BEGIN Rows

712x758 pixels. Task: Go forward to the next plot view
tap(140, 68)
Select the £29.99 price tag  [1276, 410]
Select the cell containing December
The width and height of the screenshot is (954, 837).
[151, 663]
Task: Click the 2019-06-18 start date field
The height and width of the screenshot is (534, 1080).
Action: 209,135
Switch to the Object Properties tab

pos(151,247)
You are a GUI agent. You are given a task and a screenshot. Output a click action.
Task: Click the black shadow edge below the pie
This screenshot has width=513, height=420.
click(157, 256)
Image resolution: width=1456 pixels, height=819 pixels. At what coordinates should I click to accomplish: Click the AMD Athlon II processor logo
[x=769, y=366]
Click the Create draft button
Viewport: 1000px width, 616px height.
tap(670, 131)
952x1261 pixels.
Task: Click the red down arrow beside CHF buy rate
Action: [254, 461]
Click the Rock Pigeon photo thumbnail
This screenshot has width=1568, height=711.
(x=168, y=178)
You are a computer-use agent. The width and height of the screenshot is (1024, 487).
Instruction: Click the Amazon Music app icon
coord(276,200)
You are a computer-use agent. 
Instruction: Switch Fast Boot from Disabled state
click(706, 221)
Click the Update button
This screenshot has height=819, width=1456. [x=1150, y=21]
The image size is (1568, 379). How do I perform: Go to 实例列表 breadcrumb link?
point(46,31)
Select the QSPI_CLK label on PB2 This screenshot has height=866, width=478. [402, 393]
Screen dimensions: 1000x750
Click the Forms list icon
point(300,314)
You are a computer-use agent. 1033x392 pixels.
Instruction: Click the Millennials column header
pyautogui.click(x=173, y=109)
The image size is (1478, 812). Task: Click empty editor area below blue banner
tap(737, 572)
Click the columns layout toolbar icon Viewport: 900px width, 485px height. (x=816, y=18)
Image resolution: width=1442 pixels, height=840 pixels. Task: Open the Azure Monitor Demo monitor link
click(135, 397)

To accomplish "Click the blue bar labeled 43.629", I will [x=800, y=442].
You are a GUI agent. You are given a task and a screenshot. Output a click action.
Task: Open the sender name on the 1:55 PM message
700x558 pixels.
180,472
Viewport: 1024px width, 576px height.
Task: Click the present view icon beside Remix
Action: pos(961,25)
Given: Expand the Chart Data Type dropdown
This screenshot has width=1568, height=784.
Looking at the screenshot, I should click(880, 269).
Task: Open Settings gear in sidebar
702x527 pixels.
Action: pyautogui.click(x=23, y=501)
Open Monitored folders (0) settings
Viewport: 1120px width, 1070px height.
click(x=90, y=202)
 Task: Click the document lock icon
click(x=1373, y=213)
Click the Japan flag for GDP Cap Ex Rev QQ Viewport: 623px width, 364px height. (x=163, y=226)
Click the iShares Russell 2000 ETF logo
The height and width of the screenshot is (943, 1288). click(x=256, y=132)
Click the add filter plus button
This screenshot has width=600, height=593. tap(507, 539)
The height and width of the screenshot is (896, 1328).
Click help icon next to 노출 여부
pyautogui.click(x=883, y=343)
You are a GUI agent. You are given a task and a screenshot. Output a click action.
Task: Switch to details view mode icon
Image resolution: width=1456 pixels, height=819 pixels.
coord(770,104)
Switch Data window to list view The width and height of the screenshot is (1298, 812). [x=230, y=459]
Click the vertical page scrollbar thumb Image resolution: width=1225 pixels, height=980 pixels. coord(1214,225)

END Rows

## Work instructions
Can you restate the items from the line with "Image resolution: width=1442" up to and including the line with "Looking at the", substituting "menu" for "dropdown" and keeping everything else identical?

## Answer to this exercise
Image resolution: width=1442 pixels, height=840 pixels. Task: Open the Azure Monitor Demo monitor link
click(135, 397)

To accomplish "Click the blue bar labeled 43.629", I will [x=800, y=442].
You are a GUI agent. You are given a task and a screenshot. Output a click action.
Task: Open the sender name on the 1:55 PM message
700x558 pixels.
180,472
Viewport: 1024px width, 576px height.
Task: Click the present view icon beside Remix
Action: pos(961,25)
Given: Expand the Chart Data Type menu
This screenshot has width=1568, height=784.
Looking at the screenshot, I should click(880, 269).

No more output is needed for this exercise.